Investigators are looking for what caused a FedEx truck to hit a bus full of high school students head-on. The accident raises questions about seat belts on buses and big trucks towing multiple trailers.

|
Rich Pedroncelli/AP
Sergio Parra, a 10th grader at Orland High School, places a memorial remembering the victims of a fiery crash between a tour bus and a FedEx truck in Orland, Calif. Orland High is across the street from a Red Cross shelter set up to handle some of survivors of the accident.

Transportation safety officials say it could be weeks before they know the cause of the collision between a FedEx tractor-trailer and a bus that took 10 lives, half of them Los Angeles-area high school students on their way to visit the college in northern California where they hoped to continue their education.

Even then, why the FedEx truck – which was hauling two heavy trailers – crossed a grassy median as it traveled south along I-5, slamming head-on into the bus and bursting into flames, may remain unclear.

"We don't know whether the FedEx driver had fallen asleep, whether he experienced a mechanical failure with his vehicle or whether there was a separate collision on the southbound side that caused him to lose control," said Lieutenant Scott Fredrick, lead investigator for the California Highway Patrol.

Witnesses report seeing the truck clip an automobile before careening across the median. One eye witness said the truck already was in flames before it smashed into the bus, which was headed north along California’s main north-south interstate highway midway between Sacramento and the Oregon border.

"It was in flames as it came through the median," Bonnie Duran told NBC News. "It was already in flames. It wasn’t coming from the front engine, it was more from behind the cab."

Both vehicles had devices that could shed light on the accident.

“There’s an electronic module on the bus that could tell us information about the speed, any hard braking that might have happened,” National Transportation Safety Board (NTSB) investigator Mark Rosekind told NBC. However, he added, any similar technology on the truck was most likely destroyed in the intense fire that raged through both vehicles.

"The big rig and the bus were both engulfed in flames,” said California Highway Patrol spokeswoman Tracy Hoover. “You are talking about two vehicles that are destroyed. There is hardly anything left of the truck.”

Those killed include the drivers of both vehicles and three high school chaperones, including a couple who had recently become engaged. The twin sister of one of the five students killed was riding on another bus headed toward Humboldt State University in redwood country on the northern California coast. More than 30 other passengers were injured, some of them seriously.
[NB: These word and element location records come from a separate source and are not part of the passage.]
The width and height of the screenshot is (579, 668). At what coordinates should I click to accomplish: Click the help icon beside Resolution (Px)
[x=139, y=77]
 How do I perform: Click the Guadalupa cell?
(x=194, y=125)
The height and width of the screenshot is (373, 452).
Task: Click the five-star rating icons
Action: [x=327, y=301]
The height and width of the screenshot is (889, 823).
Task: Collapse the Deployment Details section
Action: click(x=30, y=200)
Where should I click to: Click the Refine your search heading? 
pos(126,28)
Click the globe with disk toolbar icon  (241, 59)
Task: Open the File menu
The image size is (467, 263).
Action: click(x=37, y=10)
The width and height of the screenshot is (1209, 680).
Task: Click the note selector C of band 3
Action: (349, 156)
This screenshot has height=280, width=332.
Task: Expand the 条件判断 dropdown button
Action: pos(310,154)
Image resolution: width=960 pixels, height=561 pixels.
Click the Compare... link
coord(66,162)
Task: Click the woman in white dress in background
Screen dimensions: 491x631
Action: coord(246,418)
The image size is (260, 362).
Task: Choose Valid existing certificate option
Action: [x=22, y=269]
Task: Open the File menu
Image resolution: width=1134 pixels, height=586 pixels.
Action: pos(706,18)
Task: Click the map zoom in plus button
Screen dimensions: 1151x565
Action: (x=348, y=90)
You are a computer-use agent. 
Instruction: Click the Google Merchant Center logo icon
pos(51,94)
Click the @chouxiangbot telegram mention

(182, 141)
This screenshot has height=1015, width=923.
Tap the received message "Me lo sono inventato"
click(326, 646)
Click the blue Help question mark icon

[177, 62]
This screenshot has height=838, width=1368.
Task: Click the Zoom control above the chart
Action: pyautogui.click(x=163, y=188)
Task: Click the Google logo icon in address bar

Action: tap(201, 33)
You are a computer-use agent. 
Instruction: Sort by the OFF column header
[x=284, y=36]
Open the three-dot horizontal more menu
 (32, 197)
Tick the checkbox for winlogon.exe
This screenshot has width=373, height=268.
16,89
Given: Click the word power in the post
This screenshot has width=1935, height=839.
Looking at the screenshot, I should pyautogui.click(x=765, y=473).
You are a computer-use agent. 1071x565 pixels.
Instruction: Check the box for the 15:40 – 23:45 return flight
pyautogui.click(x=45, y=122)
The trip from southern California was part of a program to help low-income and first-generation college hopefuls.

This week’s accident raises questions in two controversial areas:

Allowing double- and even triple-trailer tractors onto roads and highways. Such vehicles are harder to maneuver, especially in situations where stopping quickly can prevent deadly accidents.

And mandating the retrofitting of buses used by schools and tour operators with seat belts and other safety devices.

“While preventing accidents is always the goal, saving lives and reducing injuries in the event of an accident is also critical,” the NTSB states in its “most wanted” list for 2014. “Increasing the use of available occupant protection systems and improving crashworthiness to preserve survivable space can mean the difference between life and death.”

As the investigation continues, says the NTSB’s Mr. Rosekind, “The most important thing we can do is issue recommendations so that these kinds of accidents don't happen again.”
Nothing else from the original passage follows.